The problem: Copy out the full text on graph machine learning word for word, from its opening quotation to its last sentence.

Text shown:
>>>

“Twitter perhaps one of the largest producers of graph-structured data in the world, second only to the Large Hadron Collider!”
Graphs are popular with fields like biology, quantum chemistry, and high-energy physics. Social media platforms like Twitter too, are leveraging graph-based ML for their services. Before we get into how social media platforms can benefit from graphs, let’s briefly talk about what separates GraphML from traditional deep learning methodologies.
Overview Of GraphML
Graphs can be looked at as mathematical abstractions of relations within a complex system. A graph consists of nodes or vertices with pairwise connections (edges).
The idea behind these representation learning approaches is to learn a mapping that embeds nodes, or entire graphs — graphs, where the nodes are users and edges are the conversations between users. Deep learning on graphs is also known as geometric deep learning because the goal is to make sure that the geometric relationships in this learned space reflect the structure of the original graph. These learned embeddings can be then used as inputs to a machine learning model.
Like convolutional neural networks(CNNs) in computer vision tasks, graphs rely on the way local operations are designed. Like weight sharing in neural networks. If two nodes or users share the same edge or like the same post, then a machine learning model can use the insights as inputs to dish out recommendations.
A significant difference compared to classical deep neural networks is that graphs are permutation-invariant, i.e. independent of the order of neighbour nodes. There are no such rules on how to arrange the nodes. Graphs are application dependent. For instance, in node-wise problems, properties of individual nodes, say spammers in a network, are predicted. Whereas, in graph-wise problems, prediction about the entire graph is made.
Researchers at Stanford stated that machine learning on graphs is about finding a way to incorporate information about the structure of the graph into the machine learning model. Social media giants like Twitter are leveraging and even researching graph ML to push the boundaries.

<<<

Excerpted records:
>>>

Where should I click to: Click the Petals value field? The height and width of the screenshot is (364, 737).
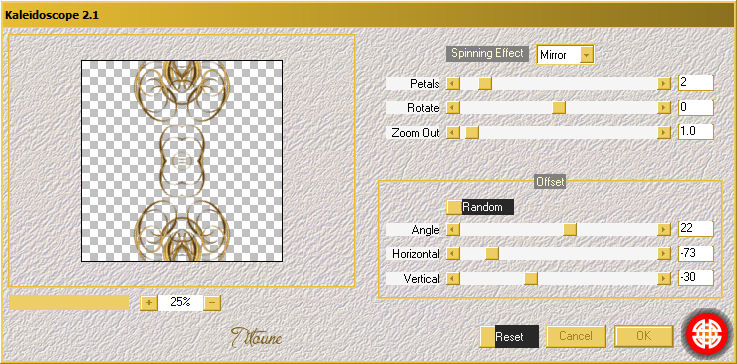tap(696, 83)
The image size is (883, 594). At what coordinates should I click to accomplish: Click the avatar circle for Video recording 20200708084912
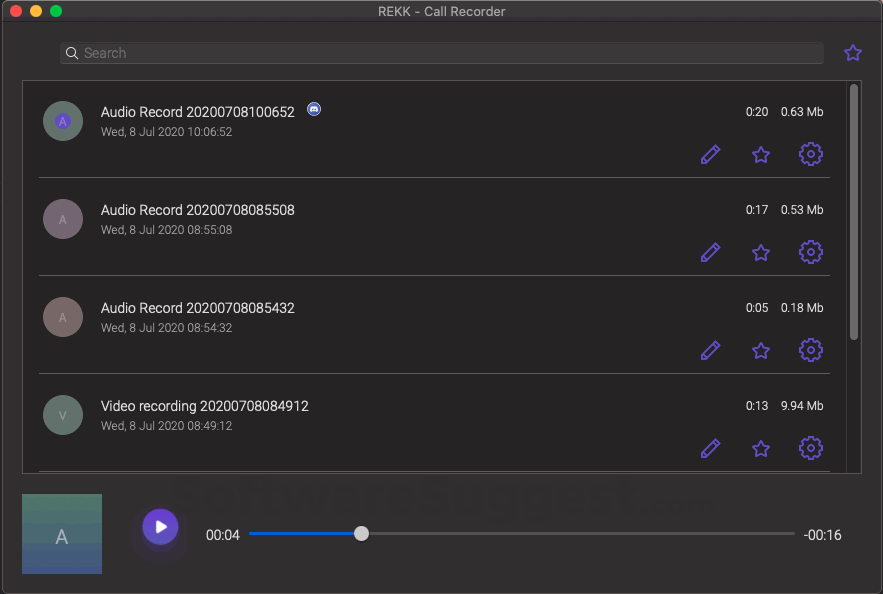pos(62,414)
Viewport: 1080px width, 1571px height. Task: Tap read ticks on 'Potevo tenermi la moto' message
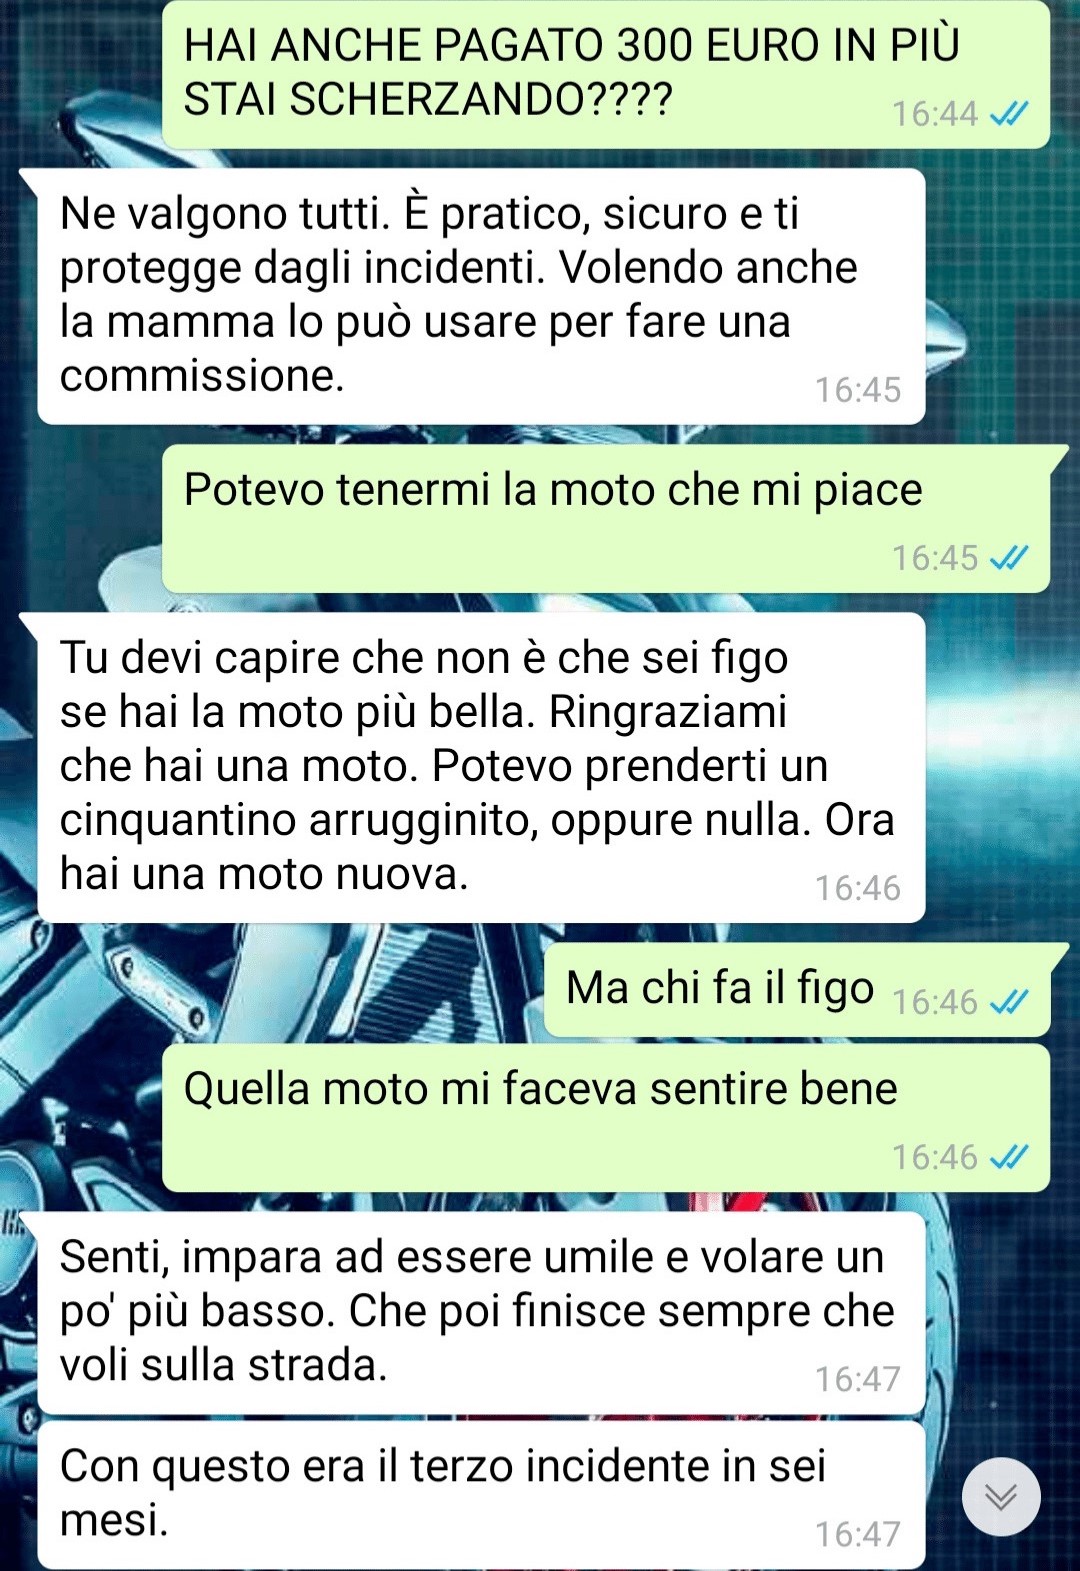(1008, 558)
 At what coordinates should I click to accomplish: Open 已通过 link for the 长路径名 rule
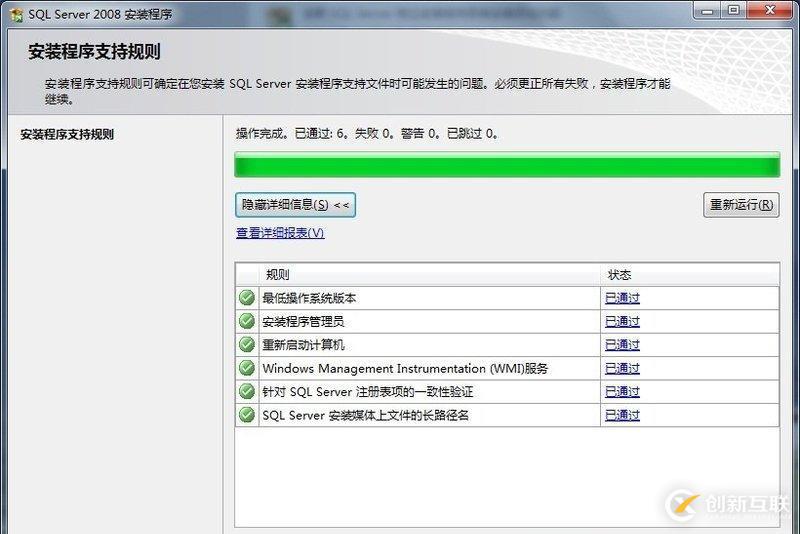coord(622,415)
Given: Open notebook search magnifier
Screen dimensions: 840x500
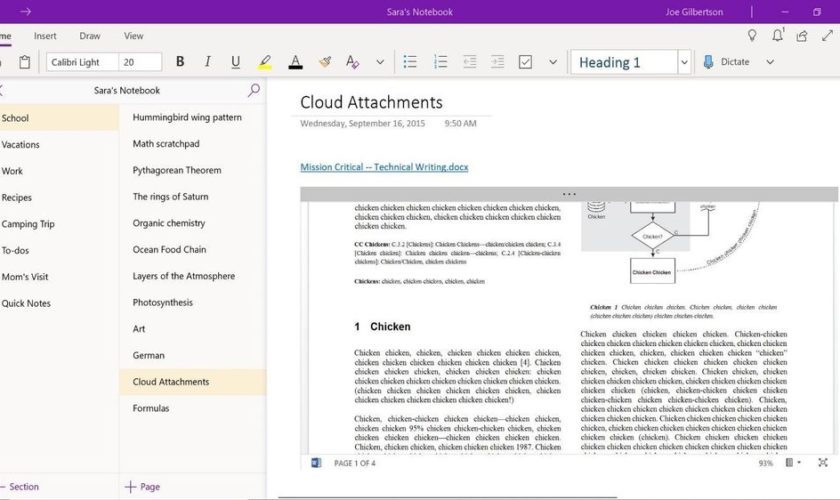Looking at the screenshot, I should pyautogui.click(x=254, y=90).
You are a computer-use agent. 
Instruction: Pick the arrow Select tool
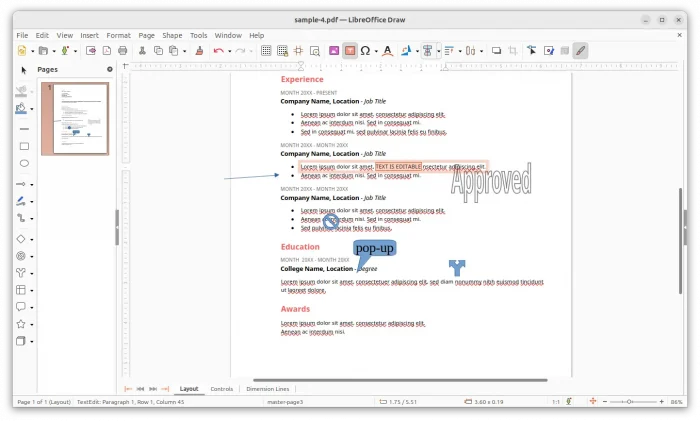[24, 70]
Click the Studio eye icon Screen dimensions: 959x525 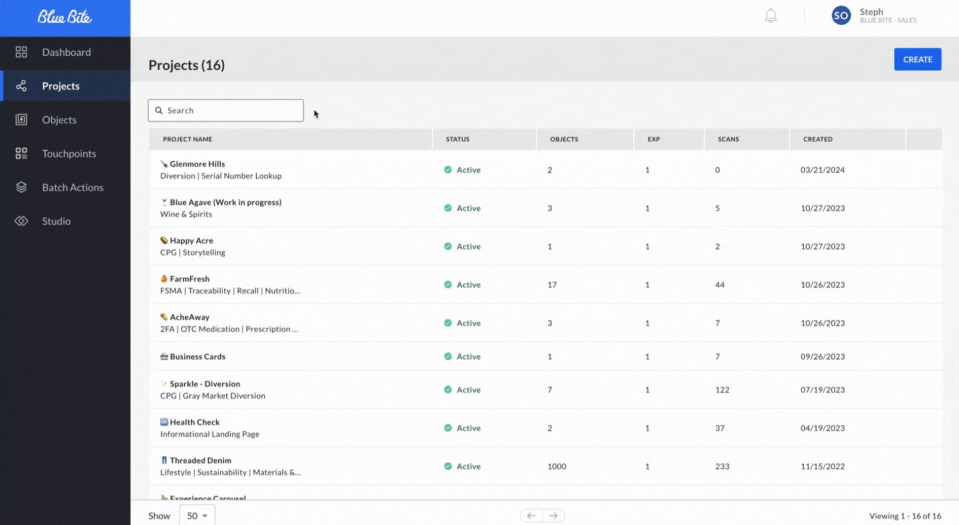click(x=21, y=221)
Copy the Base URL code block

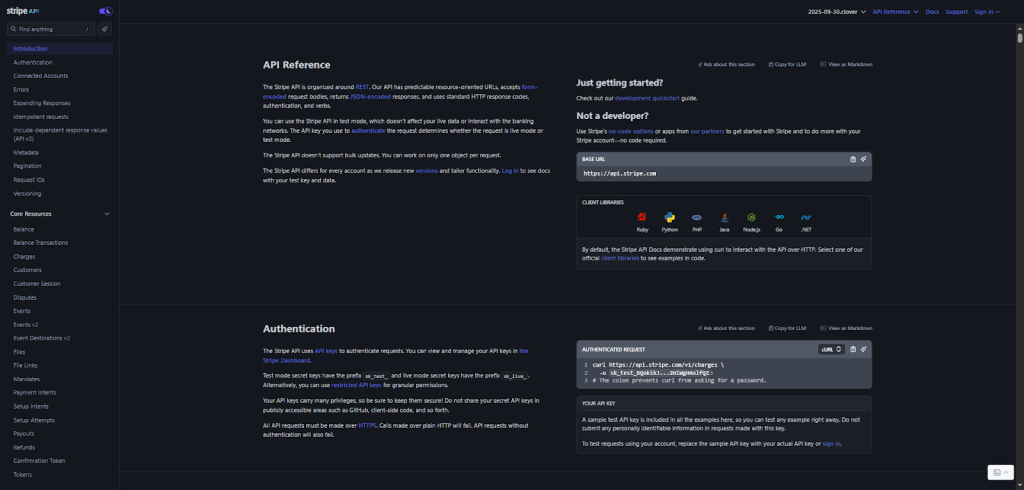click(852, 159)
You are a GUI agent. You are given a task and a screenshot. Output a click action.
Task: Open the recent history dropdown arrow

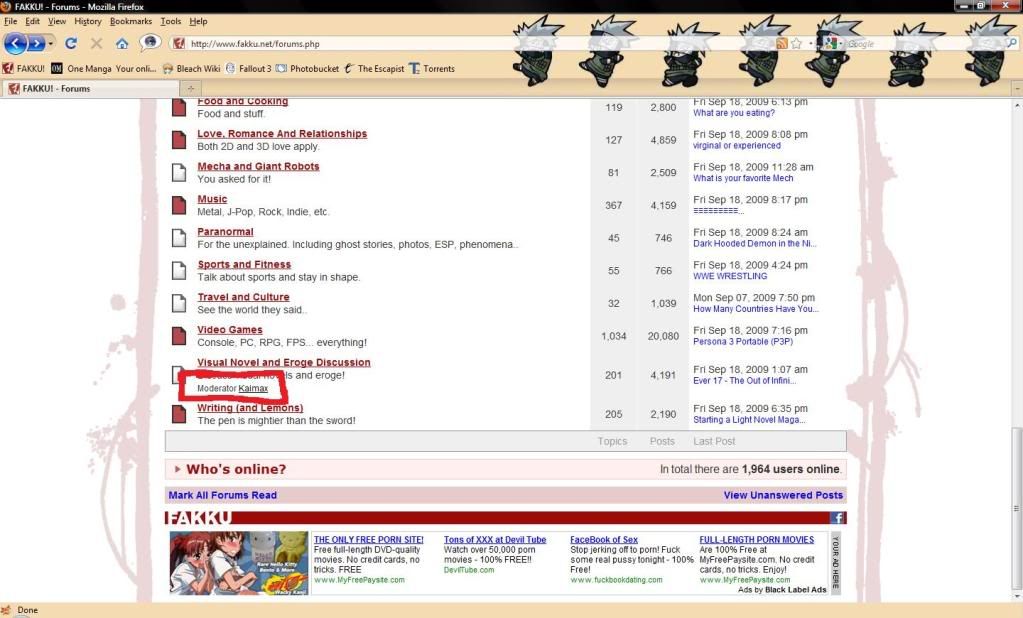[x=50, y=43]
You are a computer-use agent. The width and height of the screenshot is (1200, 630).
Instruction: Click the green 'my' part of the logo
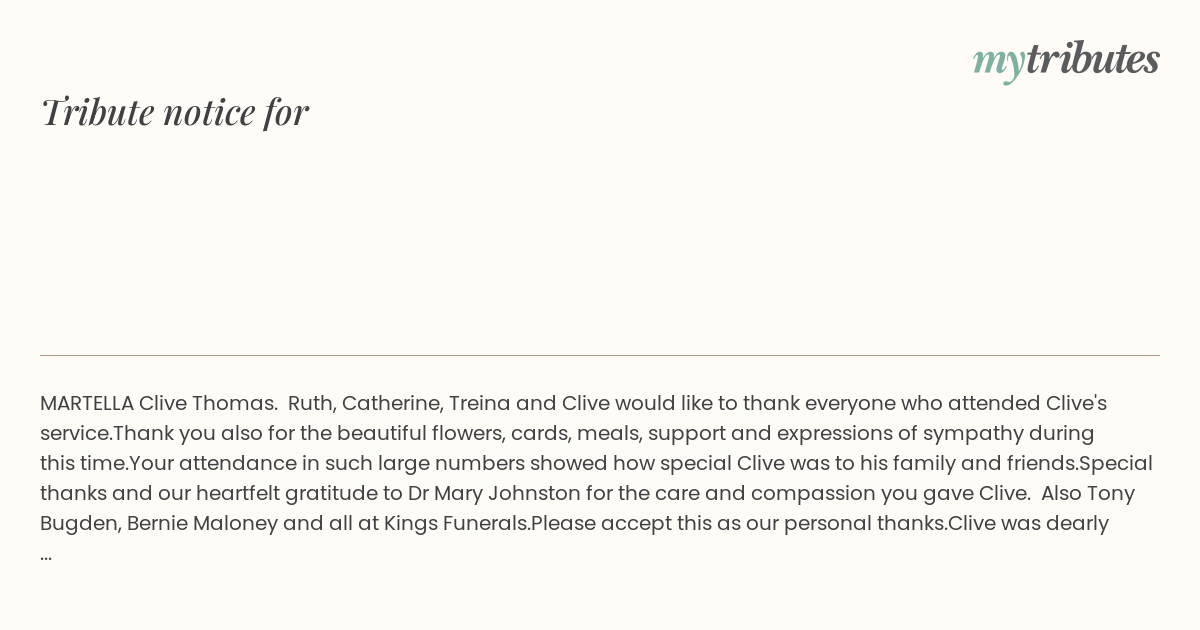[x=998, y=62]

<<<

Exercise solution:
“Twitter perhaps one of the largest producers of graph-structured data in the world, second only to the Large Hadron Collider!”
Graphs are popular with fields like biology, quantum chemistry, and high-energy physics. Social media platforms like Twitter too, are leveraging graph-based ML for their services. Before we get into how social media platforms can benefit from graphs, let’s briefly talk about what separates GraphML from traditional deep learning methodologies.
Overview Of GraphML
Graphs can be looked at as mathematical abstractions of relations within a complex system. A graph consists of nodes or vertices with pairwise connections (edges).
The idea behind these representation learning approaches is to learn a mapping that embeds nodes, or entire graphs — graphs, where the nodes are users and edges are the conversations between users. Deep learning on graphs is also known as geometric deep learning because the goal is to make sure that the geometric relationships in this learned space reflect the structure of the original graph. These learned embeddings can be then used as inputs to a machine learning model.
Like convolutional neural networks(CNNs) in computer vision tasks, graphs rely on the way local operations are designed. Like weight sharing in neural networks. If two nodes or users share the same edge or like the same post, then a machine learning model can use the insights as inputs to dish out recommendations.
A significant difference compared to classical deep neural networks is that graphs are permutation-invariant, i.e. independent of the order of neighbour nodes. There are no such rules on how to arrange the nodes. Graphs are application dependent. For instance, in node-wise problems, properties of individual nodes, say spammers in a network, are predicted. Whereas, in graph-wise problems, prediction about the entire graph is made.
Researchers at Stanford stated that machine learning on graphs is about finding a way to incorporate information about the structure of the graph into the machine learning model. Social media giants like Twitter are leveraging and even researching graph ML to push the boundaries.